_Exercise details_: Word for word, retype every line of the data.

[Start of section]

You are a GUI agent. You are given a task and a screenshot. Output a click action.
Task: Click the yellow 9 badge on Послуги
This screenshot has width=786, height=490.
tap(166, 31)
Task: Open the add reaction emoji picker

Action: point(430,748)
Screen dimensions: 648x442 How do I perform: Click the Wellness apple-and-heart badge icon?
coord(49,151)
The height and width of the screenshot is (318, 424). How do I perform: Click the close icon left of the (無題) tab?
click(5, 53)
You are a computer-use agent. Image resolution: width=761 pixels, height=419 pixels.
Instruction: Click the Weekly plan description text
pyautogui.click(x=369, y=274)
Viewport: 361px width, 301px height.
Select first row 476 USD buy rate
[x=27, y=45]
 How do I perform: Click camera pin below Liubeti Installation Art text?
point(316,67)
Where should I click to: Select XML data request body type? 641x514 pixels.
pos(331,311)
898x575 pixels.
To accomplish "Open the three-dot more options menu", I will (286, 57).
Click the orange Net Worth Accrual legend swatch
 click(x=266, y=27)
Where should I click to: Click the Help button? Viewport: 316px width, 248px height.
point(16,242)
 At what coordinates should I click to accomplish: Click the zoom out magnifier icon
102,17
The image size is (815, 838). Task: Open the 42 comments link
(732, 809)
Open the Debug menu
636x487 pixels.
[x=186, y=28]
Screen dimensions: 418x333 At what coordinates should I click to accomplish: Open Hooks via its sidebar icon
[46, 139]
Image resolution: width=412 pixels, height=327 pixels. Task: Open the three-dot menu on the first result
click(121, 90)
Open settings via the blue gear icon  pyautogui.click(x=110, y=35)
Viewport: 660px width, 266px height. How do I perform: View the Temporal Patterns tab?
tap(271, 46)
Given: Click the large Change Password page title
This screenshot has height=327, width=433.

[End of section]

_Exercise output_:
You are a GUI agent. You are given a task and a screenshot. Output a click action.
Task: Click the yellow 9 badge on Послуги
This screenshot has width=786, height=490.
tap(166, 31)
Task: Open the add reaction emoji picker

Action: point(430,748)
Screen dimensions: 648x442 How do I perform: Click the Wellness apple-and-heart badge icon?
coord(49,151)
The height and width of the screenshot is (318, 424). How do I perform: Click the close icon left of the (無題) tab?
click(5, 53)
You are a computer-use agent. Image resolution: width=761 pixels, height=419 pixels.
Instruction: Click the Weekly plan description text
pyautogui.click(x=369, y=274)
Viewport: 361px width, 301px height.
Select first row 476 USD buy rate
[x=27, y=45]
 How do I perform: Click camera pin below Liubeti Installation Art text?
point(316,67)
Where should I click to: Select XML data request body type? 641x514 pixels.
pos(331,311)
898x575 pixels.
To accomplish "Open the three-dot more options menu", I will (286, 57).
Click the orange Net Worth Accrual legend swatch
 click(x=266, y=27)
Where should I click to: Click the Help button? Viewport: 316px width, 248px height.
point(16,242)
 At what coordinates should I click to accomplish: Click the zoom out magnifier icon
102,17
The image size is (815, 838). Task: Open the 42 comments link
(732, 809)
Open the Debug menu
636x487 pixels.
[x=186, y=28]
Screen dimensions: 418x333 At what coordinates should I click to accomplish: Open Hooks via its sidebar icon
[46, 139]
Image resolution: width=412 pixels, height=327 pixels. Task: Open the three-dot menu on the first result
click(121, 90)
Open settings via the blue gear icon  pyautogui.click(x=110, y=35)
Viewport: 660px width, 266px height. How do I perform: View the Temporal Patterns tab?
tap(271, 46)
Given: Click the large Change Password page title
This screenshot has height=327, width=433.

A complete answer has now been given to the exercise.